Material shown:
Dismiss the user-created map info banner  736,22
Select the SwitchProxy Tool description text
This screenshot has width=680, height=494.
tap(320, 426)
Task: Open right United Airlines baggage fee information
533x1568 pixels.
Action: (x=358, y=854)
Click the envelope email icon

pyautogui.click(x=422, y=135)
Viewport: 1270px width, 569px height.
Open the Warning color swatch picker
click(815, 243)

==

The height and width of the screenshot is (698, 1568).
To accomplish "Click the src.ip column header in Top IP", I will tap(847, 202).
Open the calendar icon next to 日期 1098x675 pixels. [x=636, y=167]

---

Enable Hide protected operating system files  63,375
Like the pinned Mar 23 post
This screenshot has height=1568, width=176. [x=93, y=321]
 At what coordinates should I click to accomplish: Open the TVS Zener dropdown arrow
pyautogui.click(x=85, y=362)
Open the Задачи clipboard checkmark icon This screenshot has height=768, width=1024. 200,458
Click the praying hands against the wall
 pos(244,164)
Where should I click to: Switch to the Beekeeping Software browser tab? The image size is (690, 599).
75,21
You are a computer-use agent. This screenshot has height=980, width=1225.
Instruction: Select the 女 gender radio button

What you have to do: Could you return exactly the lines above from the line with "Where should I" to the line with "Instruction: Select the 女 gender radio button", both included, and nothing else?

Task solution:
Where should I click to: Switch to the Beekeeping Software browser tab? The image size is (690, 599).
75,21
You are a computer-use agent. This screenshot has height=980, width=1225.
Instruction: Select the 女 gender radio button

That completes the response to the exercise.